Dataset entries
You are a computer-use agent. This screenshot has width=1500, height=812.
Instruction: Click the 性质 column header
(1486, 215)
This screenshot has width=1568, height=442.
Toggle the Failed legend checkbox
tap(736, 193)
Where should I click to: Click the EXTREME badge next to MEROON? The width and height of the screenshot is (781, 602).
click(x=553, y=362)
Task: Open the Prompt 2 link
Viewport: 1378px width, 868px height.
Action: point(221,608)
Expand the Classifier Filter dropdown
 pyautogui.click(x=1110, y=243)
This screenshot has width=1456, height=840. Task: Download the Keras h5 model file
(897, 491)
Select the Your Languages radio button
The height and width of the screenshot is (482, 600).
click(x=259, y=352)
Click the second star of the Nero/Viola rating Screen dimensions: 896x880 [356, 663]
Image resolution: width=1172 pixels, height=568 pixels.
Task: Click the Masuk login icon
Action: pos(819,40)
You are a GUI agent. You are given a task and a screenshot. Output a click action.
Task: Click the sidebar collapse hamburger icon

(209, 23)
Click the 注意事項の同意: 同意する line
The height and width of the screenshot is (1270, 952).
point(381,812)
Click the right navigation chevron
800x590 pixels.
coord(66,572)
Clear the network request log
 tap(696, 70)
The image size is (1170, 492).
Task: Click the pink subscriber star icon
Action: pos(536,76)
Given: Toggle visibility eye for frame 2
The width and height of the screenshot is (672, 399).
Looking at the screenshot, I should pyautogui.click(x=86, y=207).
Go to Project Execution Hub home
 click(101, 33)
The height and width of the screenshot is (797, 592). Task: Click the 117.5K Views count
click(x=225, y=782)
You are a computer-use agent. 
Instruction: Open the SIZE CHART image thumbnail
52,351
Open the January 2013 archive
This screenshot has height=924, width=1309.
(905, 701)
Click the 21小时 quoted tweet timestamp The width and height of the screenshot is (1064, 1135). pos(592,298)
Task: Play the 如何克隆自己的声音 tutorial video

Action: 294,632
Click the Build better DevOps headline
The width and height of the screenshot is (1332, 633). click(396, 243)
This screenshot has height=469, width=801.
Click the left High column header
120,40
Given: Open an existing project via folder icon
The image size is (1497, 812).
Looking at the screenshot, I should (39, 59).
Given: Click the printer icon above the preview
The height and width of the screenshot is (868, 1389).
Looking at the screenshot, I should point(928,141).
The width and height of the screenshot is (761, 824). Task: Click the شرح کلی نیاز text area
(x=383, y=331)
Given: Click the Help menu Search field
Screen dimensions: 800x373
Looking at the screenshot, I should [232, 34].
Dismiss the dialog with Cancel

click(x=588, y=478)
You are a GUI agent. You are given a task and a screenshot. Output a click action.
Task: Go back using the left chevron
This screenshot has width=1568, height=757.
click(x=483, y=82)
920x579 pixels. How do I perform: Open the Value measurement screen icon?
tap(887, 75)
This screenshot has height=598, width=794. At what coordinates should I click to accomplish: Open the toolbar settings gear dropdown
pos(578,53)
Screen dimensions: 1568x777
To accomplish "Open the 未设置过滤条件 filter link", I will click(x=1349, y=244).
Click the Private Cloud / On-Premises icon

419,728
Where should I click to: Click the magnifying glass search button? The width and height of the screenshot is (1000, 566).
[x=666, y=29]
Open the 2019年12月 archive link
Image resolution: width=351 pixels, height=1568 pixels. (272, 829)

Brief
Reproduce the material above, keeping every line intact.

Expected answer
You are a computer-use agent. This screenshot has width=1500, height=812.
Instruction: Click the 性质 column header
(1486, 215)
This screenshot has width=1568, height=442.
Toggle the Failed legend checkbox
tap(736, 193)
Where should I click to: Click the EXTREME badge next to MEROON? The width and height of the screenshot is (781, 602).
click(x=553, y=362)
Task: Open the Prompt 2 link
Viewport: 1378px width, 868px height.
Action: point(221,608)
Expand the Classifier Filter dropdown
 pyautogui.click(x=1110, y=243)
This screenshot has width=1456, height=840. Task: Download the Keras h5 model file
(897, 491)
Select the Your Languages radio button
The height and width of the screenshot is (482, 600).
click(x=259, y=352)
Click the second star of the Nero/Viola rating Screen dimensions: 896x880 [356, 663]
Image resolution: width=1172 pixels, height=568 pixels.
Task: Click the Masuk login icon
Action: pos(819,40)
You are a GUI agent. You are given a task and a screenshot. Output a click action.
Task: Click the sidebar collapse hamburger icon

(209, 23)
Click the 注意事項の同意: 同意する line
The height and width of the screenshot is (1270, 952).
point(381,812)
Click the right navigation chevron
800x590 pixels.
coord(66,572)
Clear the network request log
 tap(696, 70)
The image size is (1170, 492).
Task: Click the pink subscriber star icon
Action: pos(536,76)
Given: Toggle visibility eye for frame 2
The width and height of the screenshot is (672, 399).
Looking at the screenshot, I should pyautogui.click(x=86, y=207).
Go to Project Execution Hub home
 click(101, 33)
The height and width of the screenshot is (797, 592). Task: Click the 117.5K Views count
click(x=225, y=782)
You are a computer-use agent. 
Instruction: Open the SIZE CHART image thumbnail
52,351
Open the January 2013 archive
This screenshot has height=924, width=1309.
(905, 701)
Click the 21小时 quoted tweet timestamp The width and height of the screenshot is (1064, 1135). pos(592,298)
Task: Play the 如何克隆自己的声音 tutorial video

Action: 294,632
Click the Build better DevOps headline
The width and height of the screenshot is (1332, 633). click(396, 243)
This screenshot has height=469, width=801.
Click the left High column header
120,40
Given: Open an existing project via folder icon
The image size is (1497, 812).
Looking at the screenshot, I should (39, 59).
Given: Click the printer icon above the preview
The height and width of the screenshot is (868, 1389).
Looking at the screenshot, I should point(928,141).
The width and height of the screenshot is (761, 824). Task: Click the شرح کلی نیاز text area
(x=383, y=331)
Given: Click the Help menu Search field
Screen dimensions: 800x373
Looking at the screenshot, I should [232, 34].
Dismiss the dialog with Cancel

click(x=588, y=478)
You are a GUI agent. You are given a task and a screenshot. Output a click action.
Task: Go back using the left chevron
This screenshot has width=1568, height=757.
click(x=483, y=82)
920x579 pixels. How do I perform: Open the Value measurement screen icon?
tap(887, 75)
This screenshot has height=598, width=794. At what coordinates should I click to accomplish: Open the toolbar settings gear dropdown
pos(578,53)
Screen dimensions: 1568x777
To accomplish "Open the 未设置过滤条件 filter link", I will click(x=1349, y=244).
Click the Private Cloud / On-Premises icon

419,728
Where should I click to: Click the magnifying glass search button? The width and height of the screenshot is (1000, 566).
[x=666, y=29]
Open the 2019年12月 archive link
Image resolution: width=351 pixels, height=1568 pixels. (272, 829)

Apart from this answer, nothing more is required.